Pfizer and BioNTech announce its vaccine generates a strong immune response in kids between 5 and 11. The companies tested a two-dose regimen of 10 micrograms -- about a third the dosage used for teens and adults -- administered three weeks apart.
The data must be reviewed by the FDA before kids can be inoculated, but signals promise says Dr. Isaac Weisfuse, medical epidemiologist at Cornell University. Weisfuse has more than 25 years of experience in public health at the local and national levels.
“Pfizer's announcement that its pediatric vaccine elicits a strong antibody response is great news for children, parents and teachers.
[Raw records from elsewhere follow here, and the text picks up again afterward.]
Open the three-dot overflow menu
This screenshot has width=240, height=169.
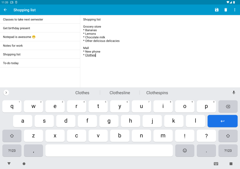tap(235, 10)
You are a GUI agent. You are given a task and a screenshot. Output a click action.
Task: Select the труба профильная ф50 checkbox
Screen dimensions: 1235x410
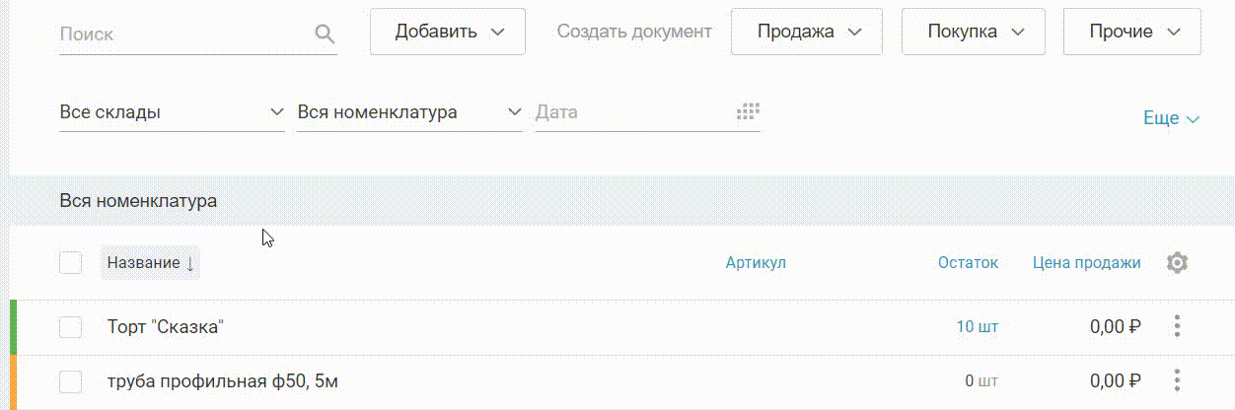tap(70, 380)
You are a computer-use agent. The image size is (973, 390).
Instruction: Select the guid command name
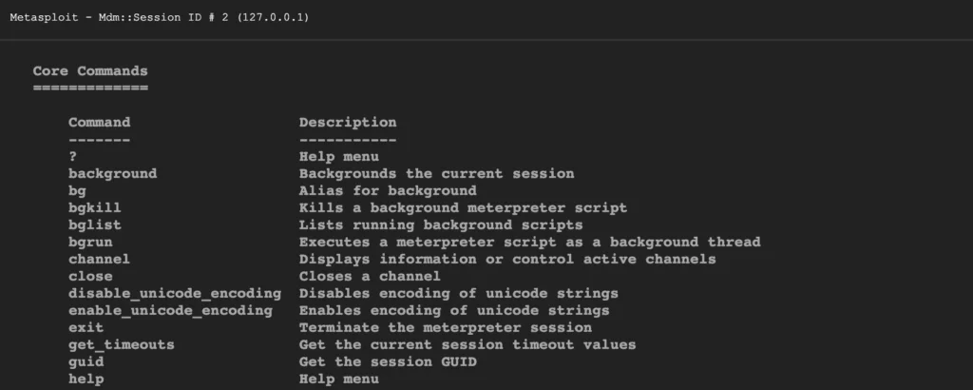[x=86, y=362]
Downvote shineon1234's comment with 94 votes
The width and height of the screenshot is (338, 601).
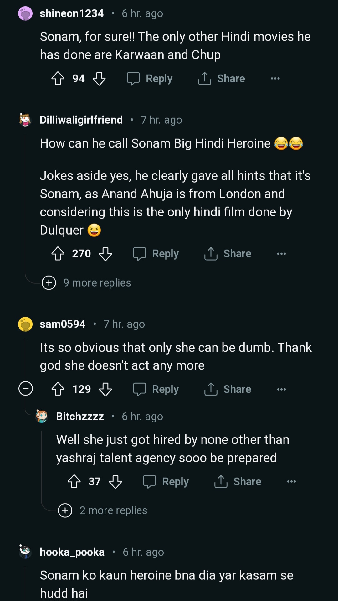[99, 79]
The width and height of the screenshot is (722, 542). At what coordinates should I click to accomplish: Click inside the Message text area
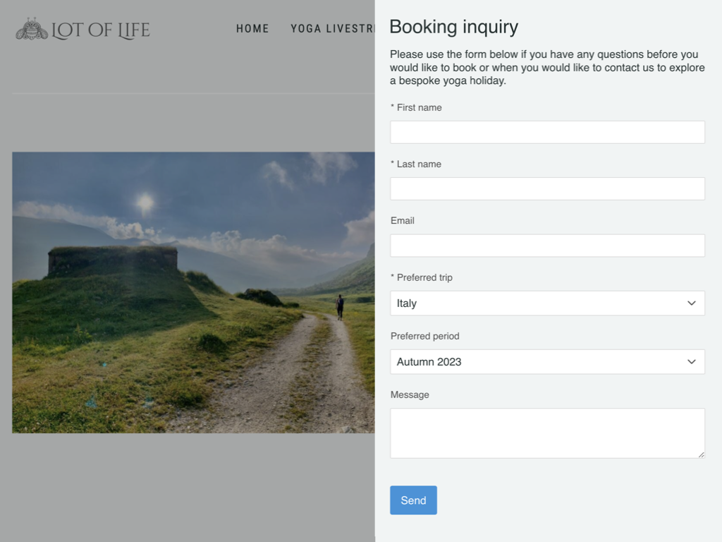point(547,433)

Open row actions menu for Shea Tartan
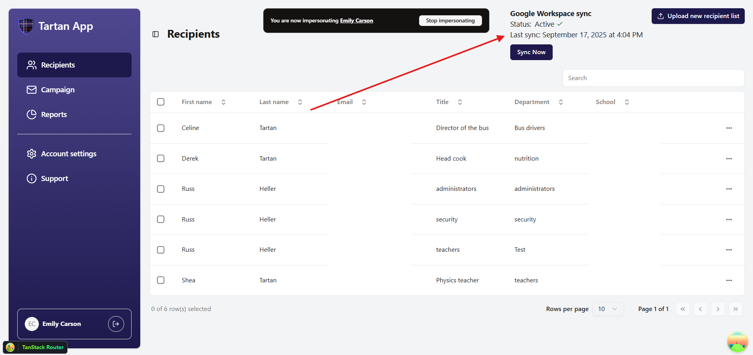[x=729, y=280]
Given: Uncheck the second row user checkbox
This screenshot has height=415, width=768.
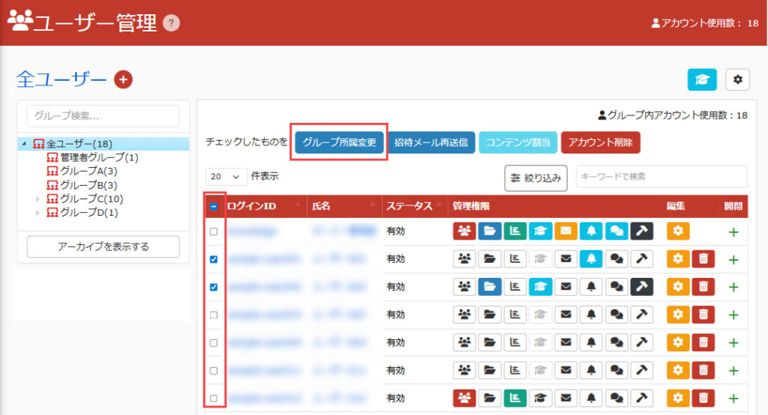Looking at the screenshot, I should tap(214, 259).
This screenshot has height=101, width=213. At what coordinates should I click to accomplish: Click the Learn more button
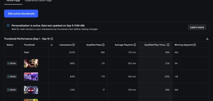click(x=197, y=27)
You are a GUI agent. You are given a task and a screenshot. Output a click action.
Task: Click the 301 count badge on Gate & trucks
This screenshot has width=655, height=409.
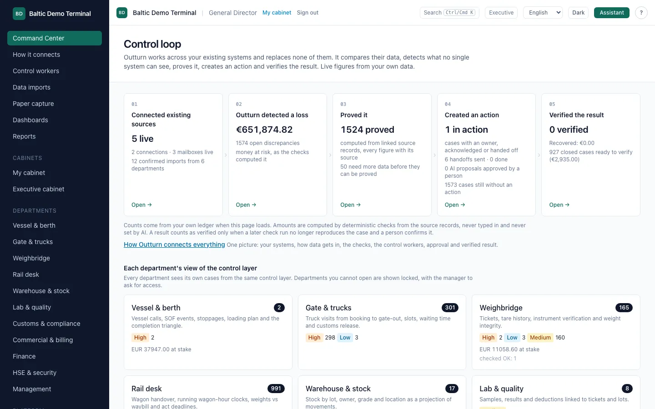pos(450,308)
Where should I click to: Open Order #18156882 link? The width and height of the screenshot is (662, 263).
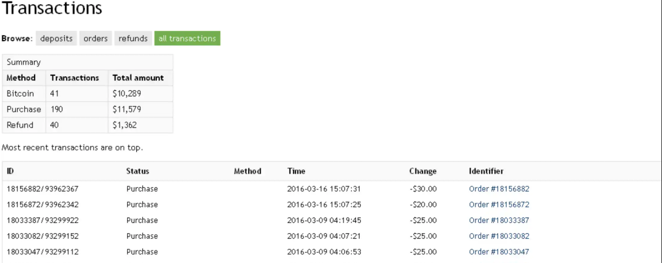tap(499, 189)
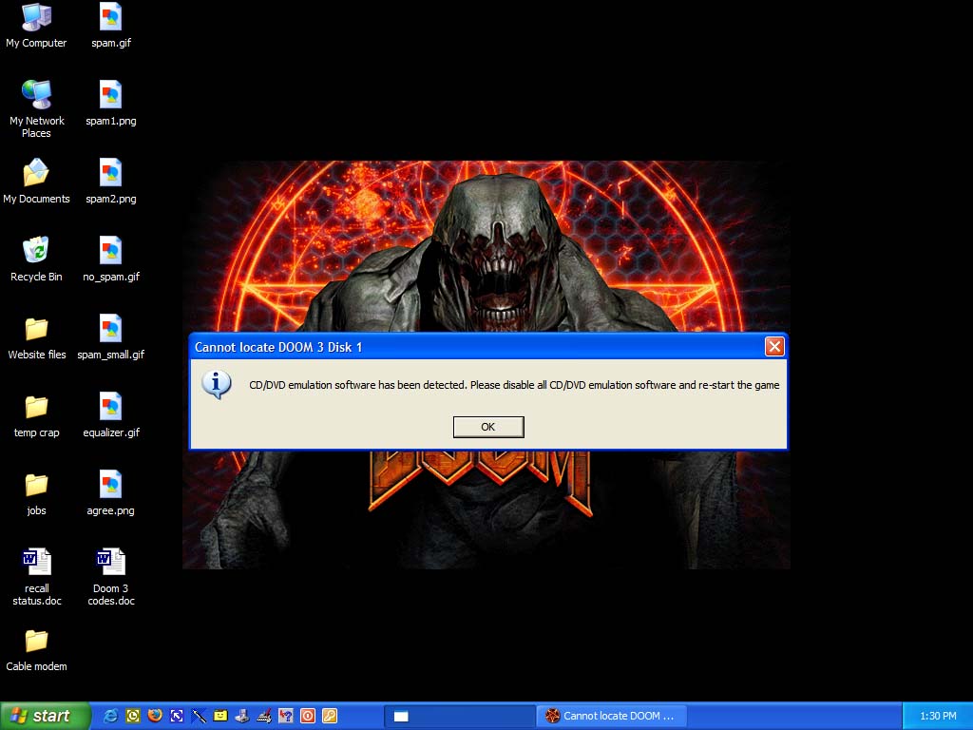Select the Doom 3 codes.doc file
973x730 pixels.
pyautogui.click(x=110, y=563)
Once approved by the FDA and CDC, elementary school-aged children can more actively participate in activities, and likely attend schools without the potential threat of quarantines. This will translate into better class attendance and reassure teachers that the school environment is safe.”
Dr. Luis Schang, a molecular virologist, says children serve a key role in quelling the pandemic.
“With the COVID-19 pandemic now being driven by the unvaccinated populations, it is critical to increase vaccine coverage. One of the important still unvaccinated segments is children, who make up close to 25% of the total U.S. population. Although children most commonly suffer only asymptomatic infections, they are getting sick with COVID-19 more and more frequently.
“Children also act as effective virus carriers between unvaccinated high-risk individuals, perpetuating the pandemic and thus increasing the risks for everybody, including themselves and other children.
“Adding children to the population eligible for vaccination will increase the level of coverage, thus protecting the vaccinated children directly through their own immunity and indirectly by curtailing the circulation of the virus and thus minimizing the chances of any infections, hospitalizations, severe infections, and death.”